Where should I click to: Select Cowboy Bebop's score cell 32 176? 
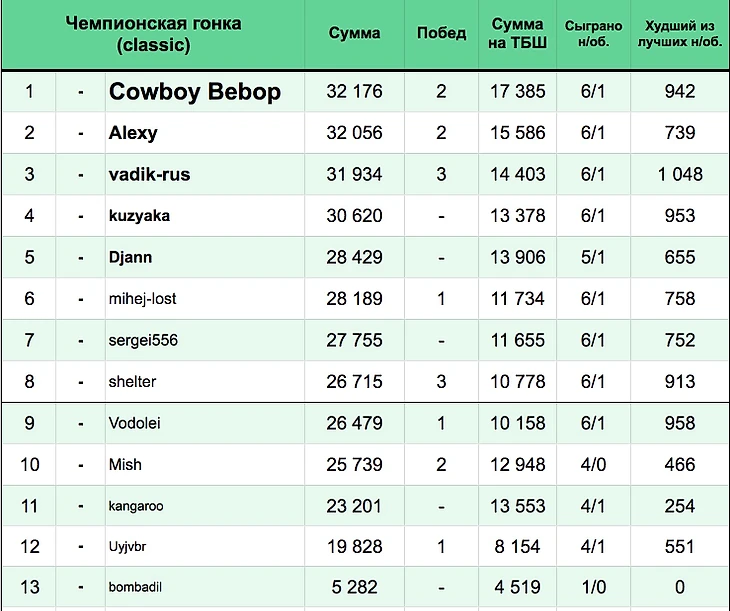pyautogui.click(x=354, y=92)
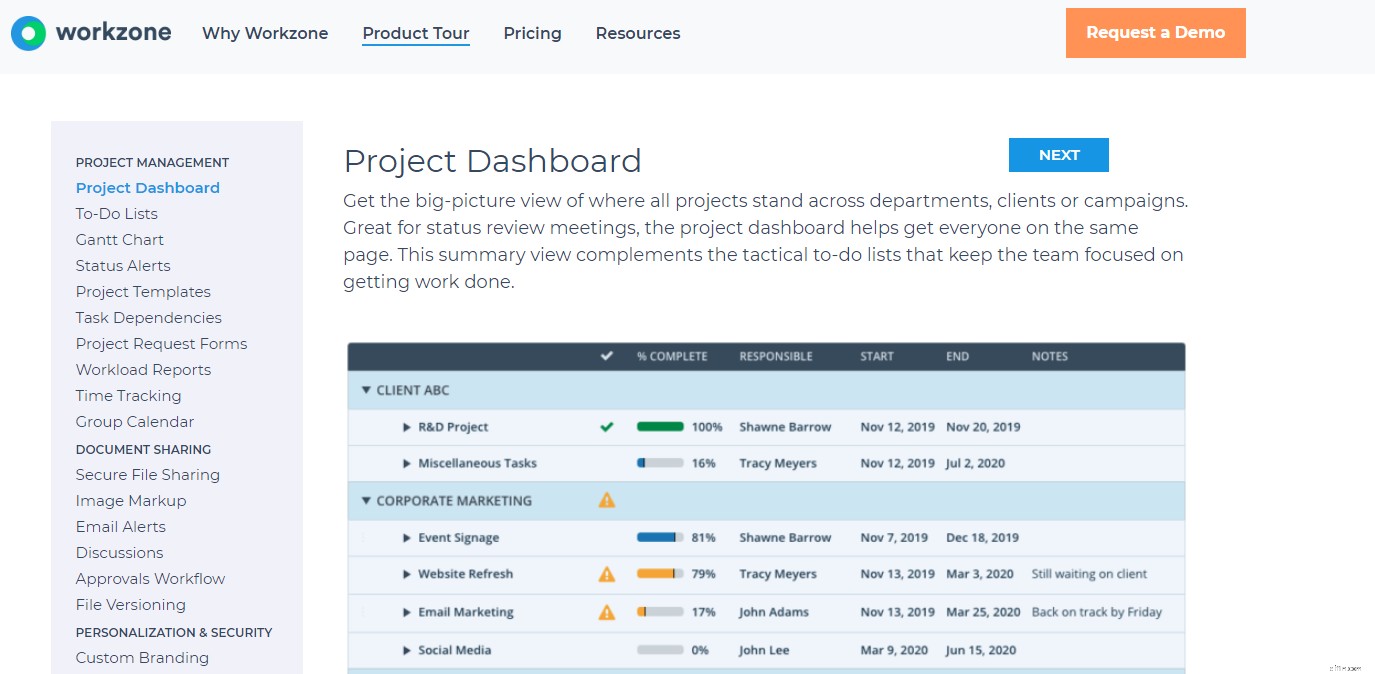
Task: Click the 81% progress bar on Event Signage
Action: point(659,537)
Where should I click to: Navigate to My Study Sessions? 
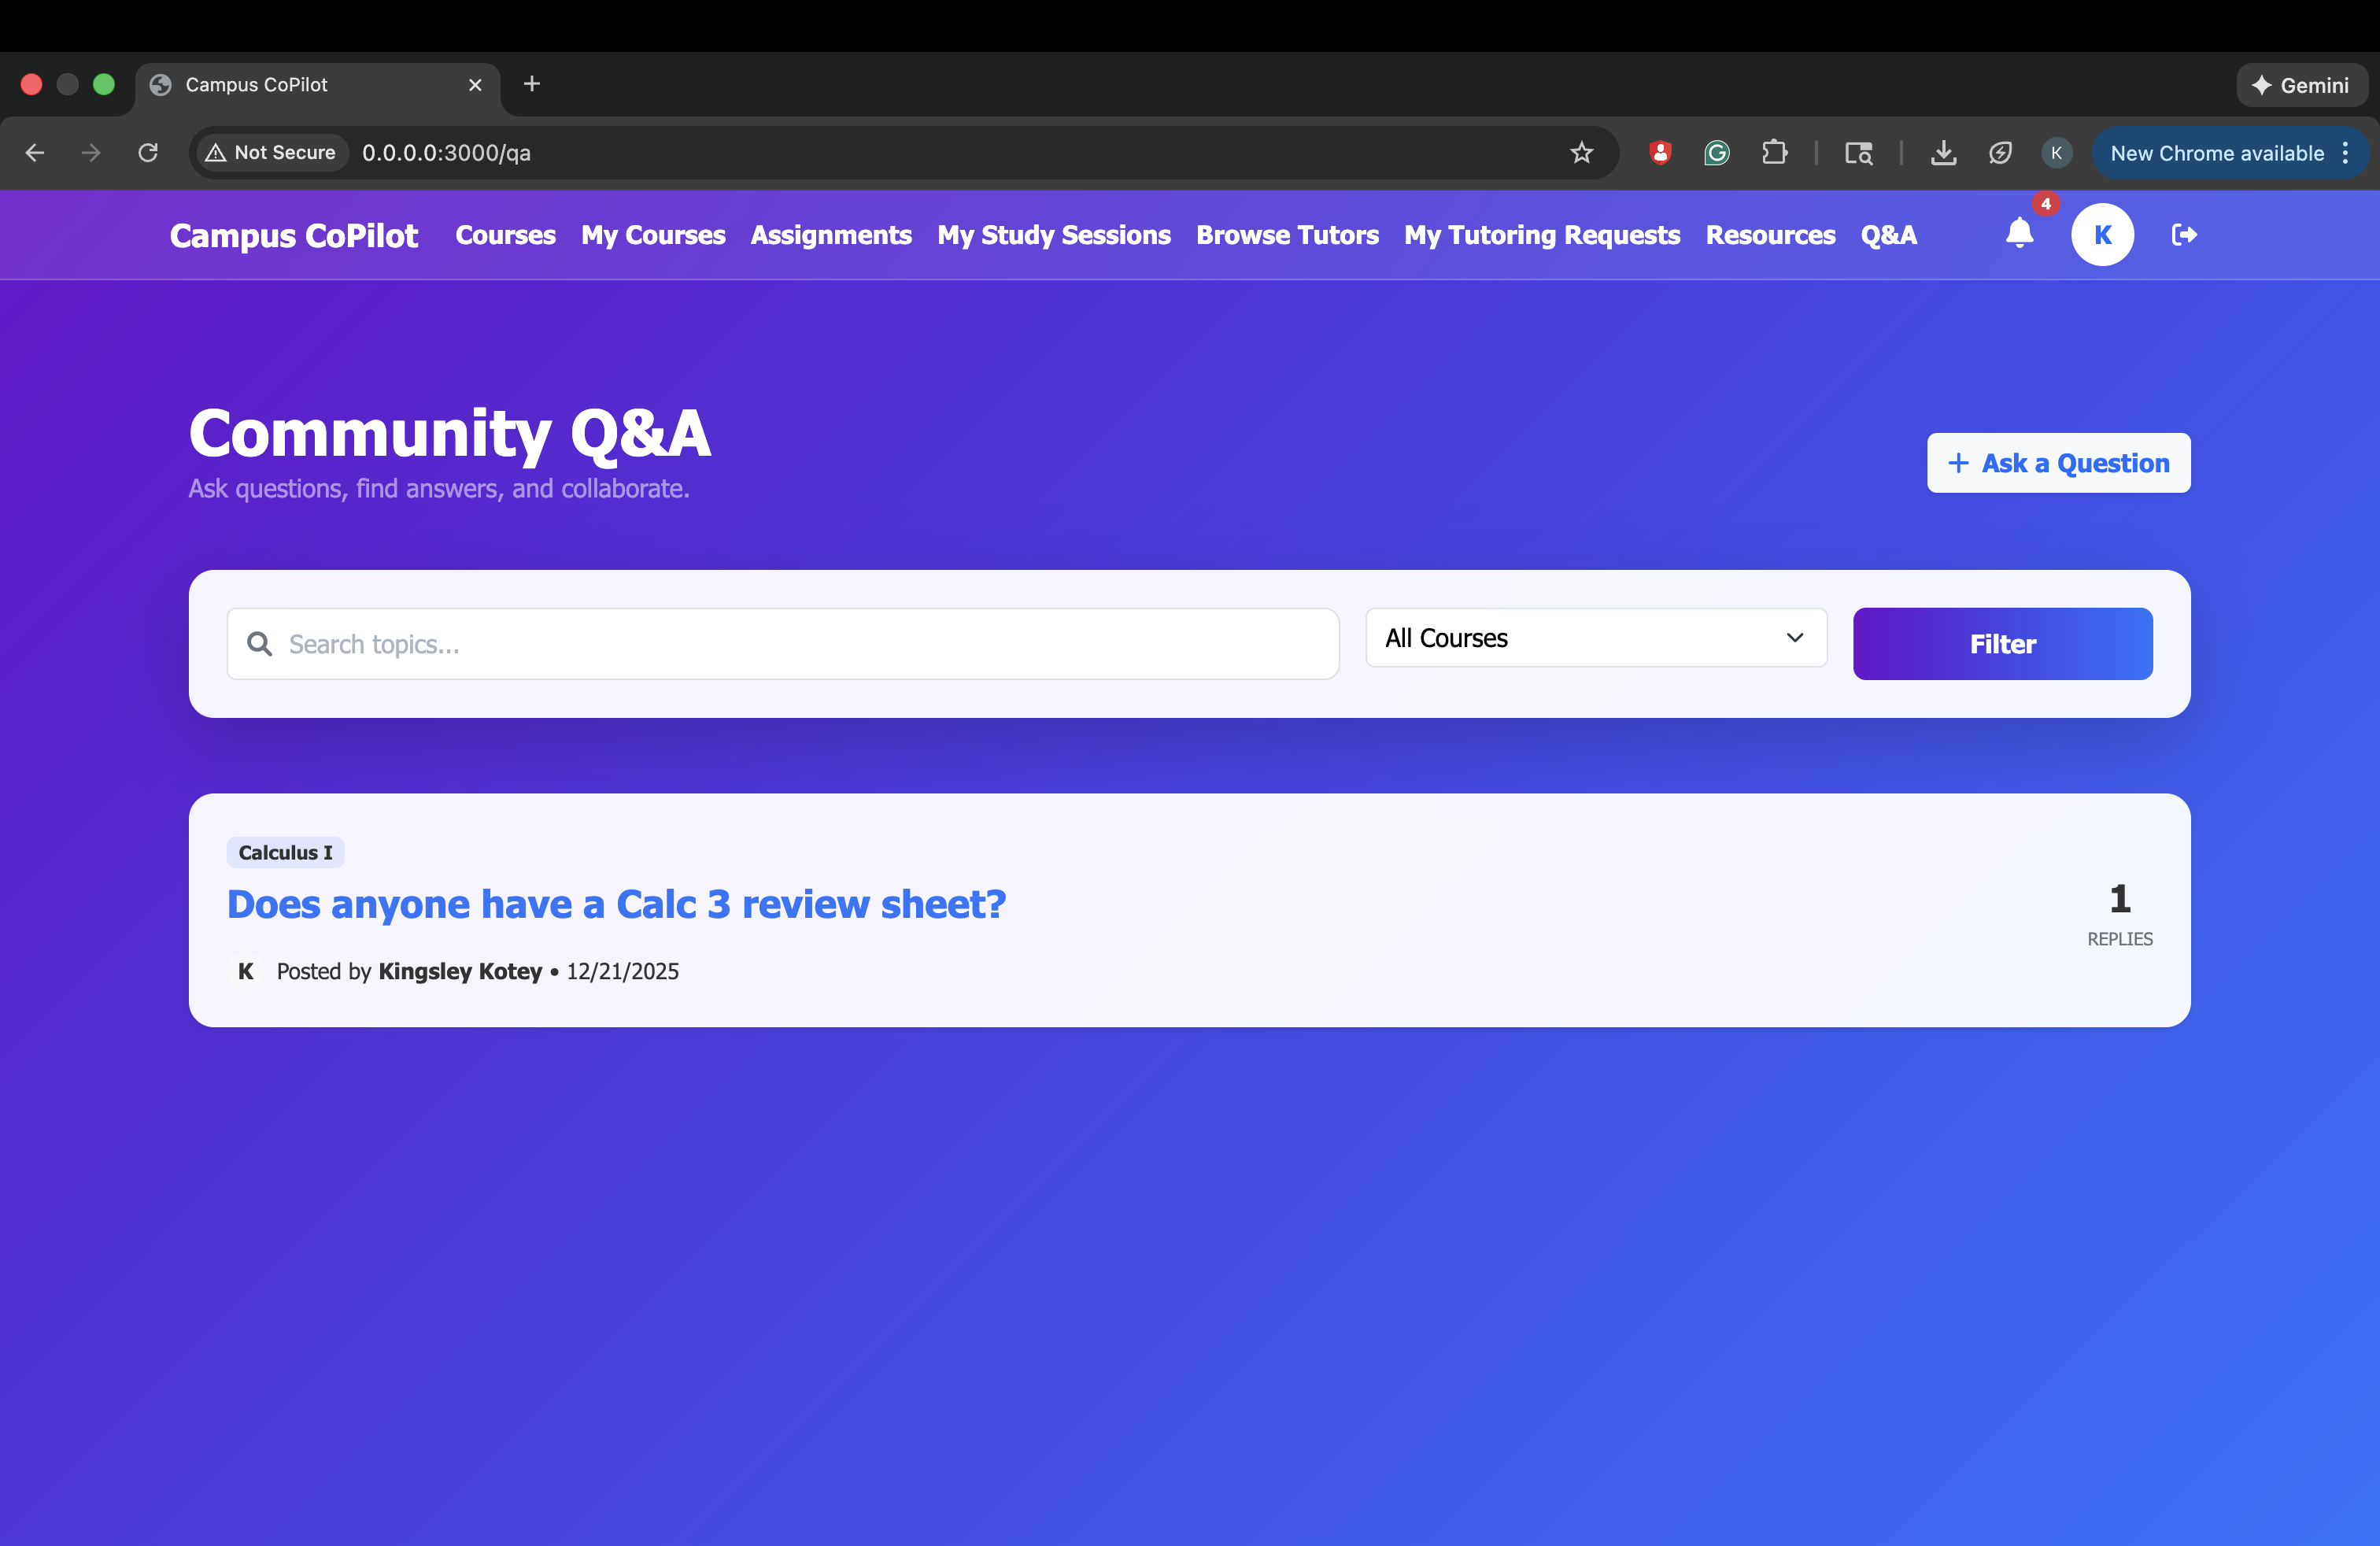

WORK TO DO: Print the lines above word for word, omitting the pictures.

RESPONSE TO THE TASK:
Where should I click to: Select Cowboy Bebop's score cell 32 176? 
pyautogui.click(x=354, y=92)
Task: Click the 81% progress bar on Event Signage
Action: point(659,537)
Where should I click to: Navigate to My Study Sessions? 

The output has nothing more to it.